Why can't you just import a JPEG into your AutoCAD drawing? Does it really have to be a CAD entity? I assume you won't be dimensioning the stamp but are you wanting to control the font/color and line weight? Occasionally we'll just add the JPEG to paper space and size accordingly. Resolution remains pretty good too.


----------



## CntrSnr2001

yea i could just do a jpeg. just looking for the ultra clean look of linework i suppose.

and yes, re: font/color and lineweight.


----------



## Dexman PE PMP

One of they guys at my last job had his drawn up and setup a template so the rest of us could create our own. Unfortunately, it's only for CO...


----------



## blybrook PE

I have several states in ACAD format, but cannot upload it to this forum. I got it from AUGI a year or so back, has 13-15 states if I remember correctly. I just checked it and it does not have Illinois though. Maybe there's an updated one over at AUGI.


----------



## rktman

Just order one from Acorn Seals, much faster than drawing one.


----------



## knight1fox3

blybrook PE said:


> I have several states in ACAD format, but cannot upload it to this forum. I got it from AUGI a year or so back, has 13-15 states if I remember correctly. I just checked it and it does not have Illinois though. Maybe there's an updated one over at AUGI.


What about WI?



rktman said:


> Just order one from Acorn Seals, much faster than drawing one.


Cool. Looks like you can get an electronic seal here in a DXF format.


----------



## blybrook PE

Wisconsin isn't on the sheet that I have, but MN is! GO figure... I'll see if I can find an updated one on AUGI the next time I'm on that board


----------



## blybrook PE

I went and looked at AUGI and there's been no updates beyond what I already have


----------



## jeb6294

It's been a while so I forget which website I got mine from, but I got a free electronic version of my stamp when I ordered my ink stamp and emboser.


----------



## Dexman PE PMP

Forgot to mention this, but some states may not allow anything but wetstamped drawings, so printed cAD drawings wouldnt be allowed.

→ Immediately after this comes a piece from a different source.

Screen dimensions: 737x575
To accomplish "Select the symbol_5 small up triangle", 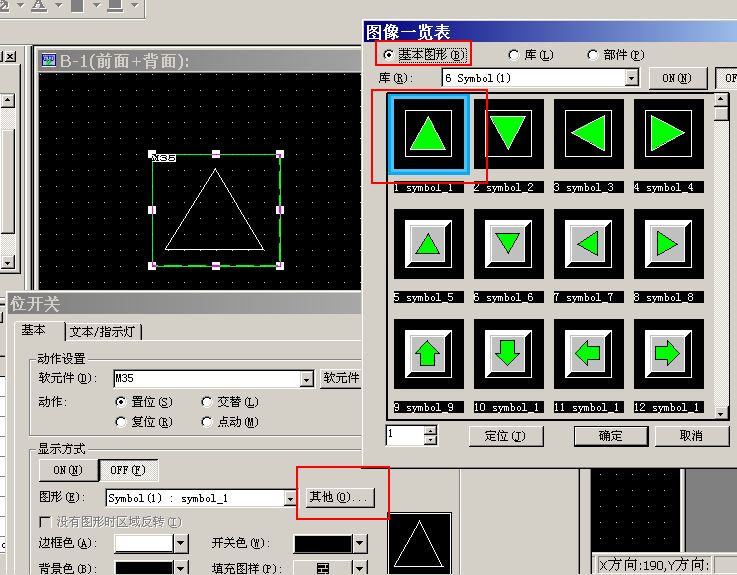I will 428,243.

Check with the board to be sure whats allowed.


----------



## CntrSnr2001

thanks for the feedback, guys. i'll check into the different sites and also the different states for their requirements on stamping.


----------



## ptatohed

CntrSnr2001 said:


> I need to draw mine up in AutoCAD. Anyone know where I can find the different dimensions of different stamps? Or does someone have an Illinois version they can share? TIA!


Cntr, it looks like there are two styles and three sizes for Illinois. http://www.engineerseals.com/order/illinoispe.php Does your company have a block library? If not, do you have access to a seal already in a set of drawings your company prepared? Have you checked with friends/co-workers in your state? Have you searched for a free one on the internet?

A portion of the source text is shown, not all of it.